Final answer:
The instantaneous rate of change of the function f(x) at any point x = a is given by the derivative evaluated at that point. The derivative of f(x), after applying the logarithmic differentiation rules and simplification, is 1/(4a(1 + 2 ln 2)).
Step-by-step explanation:
To find the instantaneous rate of change of the function f(x) = log2(4x + 8x ln 2) at any point x = a, where the function is defined, we need to calculate its derivative and then evaluate it at x = a. The derivative of a logarithmic function can be computed using the chain rule.
The general rule for the derivative of logb(x) is 1 / (x ln b). Applying this to our function, we get:
- The derivative of 4x is 4 and the derivative of 8x ln 2 is 8 ln 2, since ln 2 is a constant.
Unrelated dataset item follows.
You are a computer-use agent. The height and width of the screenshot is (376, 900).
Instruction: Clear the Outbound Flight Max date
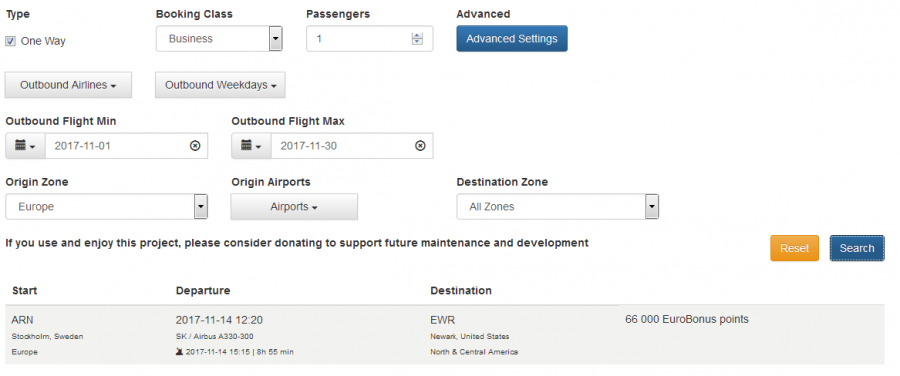tap(420, 146)
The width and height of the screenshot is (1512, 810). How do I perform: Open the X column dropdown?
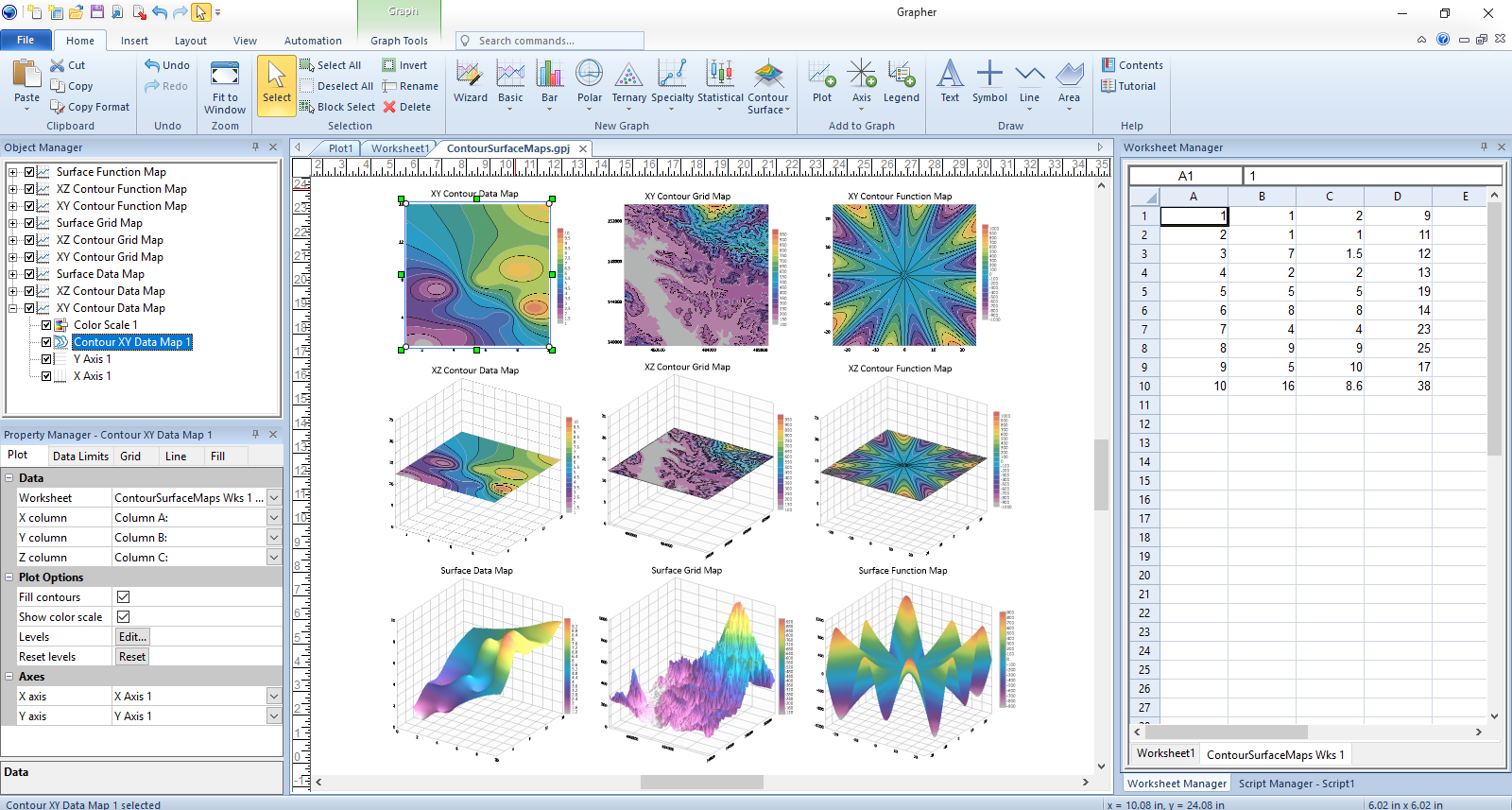pos(273,518)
- Summing these derivatives due to the sum inside the log, we get a combined derivative of 4 + 8 ln 2.
- Now we apply the log derivative rule: f'(x) = (4 + 8 ln 2) / (4x + 8x ln 2 ln 2)
- Simplify to get f'(x) = 1 / (x(1 + 2 ln 2)).
- The instantaneous rate of change at x = a is therefore f'(a) = 1 / (a(1 + 2 ln 2)), which simplifies to the fourth answer choice, 1 / (4a(1 + 2 ln 2)).
By understanding the properties of logarithms and the chain rule, we have correctly identified the instantaneous rate of change for the function at any value a.